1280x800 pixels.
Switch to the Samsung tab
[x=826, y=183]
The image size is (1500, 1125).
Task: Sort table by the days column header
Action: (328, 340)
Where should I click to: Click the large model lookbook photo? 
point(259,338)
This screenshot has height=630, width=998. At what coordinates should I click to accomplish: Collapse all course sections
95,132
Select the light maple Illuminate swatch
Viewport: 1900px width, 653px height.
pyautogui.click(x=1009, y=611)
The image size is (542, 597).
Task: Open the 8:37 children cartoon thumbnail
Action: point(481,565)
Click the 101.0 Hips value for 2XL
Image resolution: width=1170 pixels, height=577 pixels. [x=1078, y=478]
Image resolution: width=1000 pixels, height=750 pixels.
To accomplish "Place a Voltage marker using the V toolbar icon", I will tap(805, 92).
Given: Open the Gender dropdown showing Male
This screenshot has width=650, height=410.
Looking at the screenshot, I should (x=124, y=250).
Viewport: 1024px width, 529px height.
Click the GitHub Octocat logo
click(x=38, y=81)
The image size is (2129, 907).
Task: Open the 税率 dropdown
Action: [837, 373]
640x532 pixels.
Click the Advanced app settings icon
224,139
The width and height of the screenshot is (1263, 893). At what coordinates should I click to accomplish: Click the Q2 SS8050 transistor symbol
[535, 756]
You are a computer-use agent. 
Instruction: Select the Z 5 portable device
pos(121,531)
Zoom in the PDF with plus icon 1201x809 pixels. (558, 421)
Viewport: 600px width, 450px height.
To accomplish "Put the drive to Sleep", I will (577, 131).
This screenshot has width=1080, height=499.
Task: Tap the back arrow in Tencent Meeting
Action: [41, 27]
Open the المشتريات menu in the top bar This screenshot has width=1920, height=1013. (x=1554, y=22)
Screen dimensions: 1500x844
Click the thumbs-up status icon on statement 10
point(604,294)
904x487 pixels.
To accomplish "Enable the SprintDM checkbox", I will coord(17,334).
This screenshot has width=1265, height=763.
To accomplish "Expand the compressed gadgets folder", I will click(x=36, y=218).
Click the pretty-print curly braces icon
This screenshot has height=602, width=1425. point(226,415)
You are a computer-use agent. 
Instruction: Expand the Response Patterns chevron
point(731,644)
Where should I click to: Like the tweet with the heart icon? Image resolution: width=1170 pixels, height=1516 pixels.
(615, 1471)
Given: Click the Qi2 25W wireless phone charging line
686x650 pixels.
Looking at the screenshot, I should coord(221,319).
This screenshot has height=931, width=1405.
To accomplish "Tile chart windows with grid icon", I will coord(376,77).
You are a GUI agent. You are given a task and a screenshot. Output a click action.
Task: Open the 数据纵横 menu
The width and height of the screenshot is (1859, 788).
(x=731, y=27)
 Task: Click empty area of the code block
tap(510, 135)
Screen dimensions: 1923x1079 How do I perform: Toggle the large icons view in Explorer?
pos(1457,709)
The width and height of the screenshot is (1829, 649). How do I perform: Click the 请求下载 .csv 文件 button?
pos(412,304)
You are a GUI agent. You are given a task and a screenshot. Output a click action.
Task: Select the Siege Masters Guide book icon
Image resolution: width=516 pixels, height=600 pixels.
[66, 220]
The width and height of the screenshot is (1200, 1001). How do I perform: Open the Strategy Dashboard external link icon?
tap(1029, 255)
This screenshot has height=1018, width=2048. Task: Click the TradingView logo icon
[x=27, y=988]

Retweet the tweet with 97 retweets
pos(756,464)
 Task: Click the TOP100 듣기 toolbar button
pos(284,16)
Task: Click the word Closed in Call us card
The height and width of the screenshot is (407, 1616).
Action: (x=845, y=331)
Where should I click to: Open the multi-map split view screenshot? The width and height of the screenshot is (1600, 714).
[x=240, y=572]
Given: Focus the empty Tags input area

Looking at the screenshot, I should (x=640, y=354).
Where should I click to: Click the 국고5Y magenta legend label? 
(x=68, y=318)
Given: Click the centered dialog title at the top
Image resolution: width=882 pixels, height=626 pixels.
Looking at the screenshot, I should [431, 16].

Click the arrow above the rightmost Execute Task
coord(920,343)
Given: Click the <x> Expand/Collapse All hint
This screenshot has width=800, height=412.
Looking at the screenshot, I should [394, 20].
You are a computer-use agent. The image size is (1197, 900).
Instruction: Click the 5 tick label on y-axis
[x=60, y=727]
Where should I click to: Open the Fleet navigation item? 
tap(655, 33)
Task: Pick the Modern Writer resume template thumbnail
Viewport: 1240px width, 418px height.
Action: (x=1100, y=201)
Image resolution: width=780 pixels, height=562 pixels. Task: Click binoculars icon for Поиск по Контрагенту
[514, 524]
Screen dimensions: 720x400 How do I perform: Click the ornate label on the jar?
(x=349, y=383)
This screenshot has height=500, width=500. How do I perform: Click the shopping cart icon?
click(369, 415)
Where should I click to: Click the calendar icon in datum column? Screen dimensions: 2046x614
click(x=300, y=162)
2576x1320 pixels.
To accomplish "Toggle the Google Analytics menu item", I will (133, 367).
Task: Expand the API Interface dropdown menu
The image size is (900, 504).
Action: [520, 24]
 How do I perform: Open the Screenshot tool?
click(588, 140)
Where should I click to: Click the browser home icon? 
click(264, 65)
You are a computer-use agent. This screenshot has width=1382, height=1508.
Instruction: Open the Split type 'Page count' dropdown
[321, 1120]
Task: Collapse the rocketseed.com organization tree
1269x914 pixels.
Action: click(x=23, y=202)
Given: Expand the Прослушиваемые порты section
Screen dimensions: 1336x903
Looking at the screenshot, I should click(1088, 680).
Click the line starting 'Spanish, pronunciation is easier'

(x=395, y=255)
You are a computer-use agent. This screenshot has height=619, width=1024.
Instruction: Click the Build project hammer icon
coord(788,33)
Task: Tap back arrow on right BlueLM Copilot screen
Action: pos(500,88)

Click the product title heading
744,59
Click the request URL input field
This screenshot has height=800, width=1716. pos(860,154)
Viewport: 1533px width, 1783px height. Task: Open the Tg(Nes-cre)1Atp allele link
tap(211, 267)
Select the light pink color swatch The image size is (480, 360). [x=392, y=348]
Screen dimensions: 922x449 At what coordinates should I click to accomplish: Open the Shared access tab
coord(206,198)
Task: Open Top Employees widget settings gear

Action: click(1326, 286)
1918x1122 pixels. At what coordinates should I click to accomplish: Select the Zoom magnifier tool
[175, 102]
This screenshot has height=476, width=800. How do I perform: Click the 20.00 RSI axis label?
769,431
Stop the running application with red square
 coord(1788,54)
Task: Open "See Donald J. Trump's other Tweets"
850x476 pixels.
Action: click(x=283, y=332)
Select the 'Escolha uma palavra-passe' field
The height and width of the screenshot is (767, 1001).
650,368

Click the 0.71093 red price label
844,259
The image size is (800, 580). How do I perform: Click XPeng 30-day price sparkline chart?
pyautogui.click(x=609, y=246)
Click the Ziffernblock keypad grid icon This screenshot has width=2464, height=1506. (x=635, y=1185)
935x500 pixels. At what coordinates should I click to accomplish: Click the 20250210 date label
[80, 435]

-------

• _GOAL OF THE EXERCISE_: Return only the lines of the records in which the string "grid" appears.

• _WRITTEN ANSWER_:
To accomplish "Tile chart windows with grid icon", I will coord(376,77).
Click the Ziffernblock keypad grid icon This screenshot has width=2464, height=1506. (x=635, y=1185)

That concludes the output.